The schools are dependent on each Autonomous Community. The number of schools in each community as of 2020 is as follows:

- Andalucía (52)
- Aragón (12)
- Asturias (8)
- Cantabria (3)
- Castilla-La Mancha (13 with 4 extensions)
- Castilla y León (14)
- Catalonia (45)
- Ceuta and Melilla (1 each)
- Extremadura (9)
- Galicia (11)
- Madrid (30 with 5 extensions)
- Murcia (5 with 3 extensions)
- Navarra (3)
- Valencia (24)
- Balearic Islands (6 with 3 extensions)
- Canary Islands (22)
- País Vasco (15)
- La Rioja (3 with 4 extensions)

==Prerequisites==
The prerequisite to enter an EOI is to have completed the first of the two cycles of secondary education in Spain or the equivalent abroad. Spain is the only country in the European Union offering this kind of public education and issues official certificates for it.

==Subjects==
The 22 languages (Note: This list includes all languages covered by the Real Decreto 1629/2006 of 4 January 2007. Individual schools are however free to offer additional languages, like the EOI Barcelona Drassanes.) offered vary according to school size.

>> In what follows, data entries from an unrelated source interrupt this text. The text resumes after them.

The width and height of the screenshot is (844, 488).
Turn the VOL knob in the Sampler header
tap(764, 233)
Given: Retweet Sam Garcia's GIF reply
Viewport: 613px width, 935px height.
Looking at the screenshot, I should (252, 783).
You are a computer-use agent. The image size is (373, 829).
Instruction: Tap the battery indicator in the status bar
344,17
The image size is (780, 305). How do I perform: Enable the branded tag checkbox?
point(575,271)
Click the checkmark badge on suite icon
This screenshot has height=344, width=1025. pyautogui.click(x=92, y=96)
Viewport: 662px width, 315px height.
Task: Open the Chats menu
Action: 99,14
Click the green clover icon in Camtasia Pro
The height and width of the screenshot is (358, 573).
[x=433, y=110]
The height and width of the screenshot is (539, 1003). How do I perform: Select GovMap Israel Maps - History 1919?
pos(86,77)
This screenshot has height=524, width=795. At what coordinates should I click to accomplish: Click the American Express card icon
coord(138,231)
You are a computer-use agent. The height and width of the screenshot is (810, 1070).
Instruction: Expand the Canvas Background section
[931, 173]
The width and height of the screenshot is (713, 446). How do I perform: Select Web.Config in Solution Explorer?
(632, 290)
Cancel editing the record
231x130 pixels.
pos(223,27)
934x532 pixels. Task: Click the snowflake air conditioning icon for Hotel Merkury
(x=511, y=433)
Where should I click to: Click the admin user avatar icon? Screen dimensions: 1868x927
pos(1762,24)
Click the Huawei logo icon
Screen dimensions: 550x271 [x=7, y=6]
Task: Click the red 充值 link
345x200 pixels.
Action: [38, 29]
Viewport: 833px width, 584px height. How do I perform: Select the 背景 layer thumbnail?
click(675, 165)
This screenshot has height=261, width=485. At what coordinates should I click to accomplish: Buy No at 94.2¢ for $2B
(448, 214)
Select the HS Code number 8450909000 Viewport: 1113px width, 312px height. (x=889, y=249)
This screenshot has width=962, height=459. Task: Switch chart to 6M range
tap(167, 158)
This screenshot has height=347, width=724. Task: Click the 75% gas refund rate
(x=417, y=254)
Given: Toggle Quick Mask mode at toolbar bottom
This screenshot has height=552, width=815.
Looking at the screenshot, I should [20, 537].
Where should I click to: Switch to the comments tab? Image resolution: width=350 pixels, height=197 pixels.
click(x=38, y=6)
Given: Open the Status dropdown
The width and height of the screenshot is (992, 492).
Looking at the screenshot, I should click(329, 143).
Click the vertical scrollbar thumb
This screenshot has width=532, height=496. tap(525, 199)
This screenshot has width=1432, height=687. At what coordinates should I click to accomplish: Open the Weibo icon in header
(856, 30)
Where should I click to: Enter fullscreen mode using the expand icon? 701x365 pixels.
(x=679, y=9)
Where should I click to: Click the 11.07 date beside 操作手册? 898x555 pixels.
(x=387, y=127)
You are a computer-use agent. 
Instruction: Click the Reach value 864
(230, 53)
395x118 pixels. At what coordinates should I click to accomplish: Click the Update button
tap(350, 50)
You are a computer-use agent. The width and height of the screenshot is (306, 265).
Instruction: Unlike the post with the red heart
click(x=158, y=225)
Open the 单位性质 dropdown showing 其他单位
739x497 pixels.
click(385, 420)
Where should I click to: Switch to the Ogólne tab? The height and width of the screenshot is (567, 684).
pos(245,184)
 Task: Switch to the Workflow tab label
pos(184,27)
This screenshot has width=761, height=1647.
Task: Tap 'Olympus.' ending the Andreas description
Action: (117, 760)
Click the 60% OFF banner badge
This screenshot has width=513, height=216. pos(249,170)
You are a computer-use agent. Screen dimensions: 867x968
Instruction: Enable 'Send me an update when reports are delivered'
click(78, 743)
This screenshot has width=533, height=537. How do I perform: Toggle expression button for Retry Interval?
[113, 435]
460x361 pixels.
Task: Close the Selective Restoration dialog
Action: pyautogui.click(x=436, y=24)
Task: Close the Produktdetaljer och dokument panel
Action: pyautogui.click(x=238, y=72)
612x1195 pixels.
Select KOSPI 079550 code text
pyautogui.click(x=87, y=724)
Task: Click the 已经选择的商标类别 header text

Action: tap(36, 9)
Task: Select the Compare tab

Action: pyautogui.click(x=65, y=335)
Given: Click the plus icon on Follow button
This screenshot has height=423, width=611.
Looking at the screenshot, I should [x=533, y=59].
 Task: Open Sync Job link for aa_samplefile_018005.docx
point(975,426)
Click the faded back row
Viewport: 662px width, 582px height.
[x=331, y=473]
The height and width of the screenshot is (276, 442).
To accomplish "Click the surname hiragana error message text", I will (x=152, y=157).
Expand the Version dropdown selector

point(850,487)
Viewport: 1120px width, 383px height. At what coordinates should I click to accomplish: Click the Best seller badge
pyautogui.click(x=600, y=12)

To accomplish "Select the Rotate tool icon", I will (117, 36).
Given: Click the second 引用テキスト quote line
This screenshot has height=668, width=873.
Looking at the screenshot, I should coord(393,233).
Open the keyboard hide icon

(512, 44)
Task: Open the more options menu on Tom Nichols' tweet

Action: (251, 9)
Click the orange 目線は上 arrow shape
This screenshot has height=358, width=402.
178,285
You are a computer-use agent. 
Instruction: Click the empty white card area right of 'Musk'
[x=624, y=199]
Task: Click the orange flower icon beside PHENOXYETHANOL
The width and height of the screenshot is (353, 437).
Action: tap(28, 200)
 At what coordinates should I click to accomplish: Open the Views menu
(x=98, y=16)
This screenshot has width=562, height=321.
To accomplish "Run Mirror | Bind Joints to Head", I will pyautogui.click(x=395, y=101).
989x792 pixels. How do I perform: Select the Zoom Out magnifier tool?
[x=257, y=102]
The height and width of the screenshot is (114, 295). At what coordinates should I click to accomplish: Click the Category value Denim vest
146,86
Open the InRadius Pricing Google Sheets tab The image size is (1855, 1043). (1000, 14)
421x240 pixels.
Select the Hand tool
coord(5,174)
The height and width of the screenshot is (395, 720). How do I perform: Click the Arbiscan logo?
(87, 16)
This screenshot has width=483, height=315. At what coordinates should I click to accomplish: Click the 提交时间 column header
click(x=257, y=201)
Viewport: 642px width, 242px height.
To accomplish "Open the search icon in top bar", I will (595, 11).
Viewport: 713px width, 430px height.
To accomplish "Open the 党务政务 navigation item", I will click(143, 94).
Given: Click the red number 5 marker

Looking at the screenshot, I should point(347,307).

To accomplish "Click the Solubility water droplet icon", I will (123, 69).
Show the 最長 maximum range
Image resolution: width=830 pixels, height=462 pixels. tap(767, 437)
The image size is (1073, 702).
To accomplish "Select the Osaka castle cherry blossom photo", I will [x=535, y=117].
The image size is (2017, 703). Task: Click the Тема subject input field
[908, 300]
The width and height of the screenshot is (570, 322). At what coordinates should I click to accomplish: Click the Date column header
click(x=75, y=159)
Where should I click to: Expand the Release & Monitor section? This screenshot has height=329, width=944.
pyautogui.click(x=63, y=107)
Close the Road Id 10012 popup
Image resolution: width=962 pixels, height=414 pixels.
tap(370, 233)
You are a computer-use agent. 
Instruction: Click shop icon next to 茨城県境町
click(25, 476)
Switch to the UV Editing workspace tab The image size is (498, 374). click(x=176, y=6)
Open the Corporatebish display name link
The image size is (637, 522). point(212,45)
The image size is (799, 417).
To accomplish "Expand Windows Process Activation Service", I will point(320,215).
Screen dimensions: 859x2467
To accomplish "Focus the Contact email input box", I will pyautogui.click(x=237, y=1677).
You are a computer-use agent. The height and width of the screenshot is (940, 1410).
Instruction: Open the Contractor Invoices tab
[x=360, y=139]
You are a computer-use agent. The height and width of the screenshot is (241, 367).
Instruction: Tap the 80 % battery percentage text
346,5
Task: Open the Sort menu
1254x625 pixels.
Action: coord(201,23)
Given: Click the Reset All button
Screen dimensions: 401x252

Many small schools only have courses in English, French and German, though Italian and Portuguese are also frequently offered. Regional languages like Catalan or Galician are usually only taught in their respective communities.

- Arabic
- Catalan
- Chinese
- Danish
- Dutch
- English (North-American and British)
- Euskera
- Finnish
- French
- Galician
- German
- Greek
- Irish
- Italian
- Japanese
- Korean
- Polish
- Portuguese
- Romanian
- Russian
- Spanish for foreigners
- Swedish

Some EOI offer also summer courses and programs specialized in translation, writing, business or law.